Второй Мыслитель по привычке заглянул в конец статьи и прочел подпись: К. Ушастый, кандидат биологических наук.
Статья была ученая. В ней проводилась такая мысль, что поскольку Октябрьская революция в корне изменила не только социальные условия жизни в нашей стране, но и внутренний мир человека – его отношение к труду, к обществу, – это непременно должно привести и к внешним изменениям облика, а именно: со временем советский человек будет так же отличаться от всех остальных людей, как хомо сапиенс отличается от неандертальца. Конечно, эти изменения произойдут не сразу, но если, как учит нас марксистская диалектика, постепенные количественные изменения переходят в скачкообразные качественные, то нет ничего удивительного в том, что у отдельных людей, отличающихся последовательностью своих идейных убеждений и ясностью мировоззрения, уже сейчас становятся заметны антропологические изменения, которые в первую очередь, естественно, отражаются на строении черепа. Многочисленные и авторитетные исследования, утверждал автор статьи, неопровержимо показывают, что такие изменения происходят в сторону удлинения черепа вследствие удаления жевательных органов от мыслительных центров. «Такие изменения, – развивал свою мысль Ушастый, – наблюдались и буржуазными учеными.
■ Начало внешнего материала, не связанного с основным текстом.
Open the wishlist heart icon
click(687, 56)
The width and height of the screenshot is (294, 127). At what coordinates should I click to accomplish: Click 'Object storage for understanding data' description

Наиболее передовые из них отмечали, что длинноголовые (долихоцефалы) обладают, как правило, более сильным интеллектом, чем круглоголовые (брахицефалы),[7] но ограниченность мировоззрения не позволила этим ученым (должно быть, они сами были недостаточно длинноголовыми) подняться до истинного понимания подобных явлений. Эти ученые на первый план выдвигают расовые различия, в то время как наша наука, опираясь на единственно правильное учение Маркса – Энгельса – Ленина – Сталина, расовому подходу к явлениям противопоставляет подход классовый».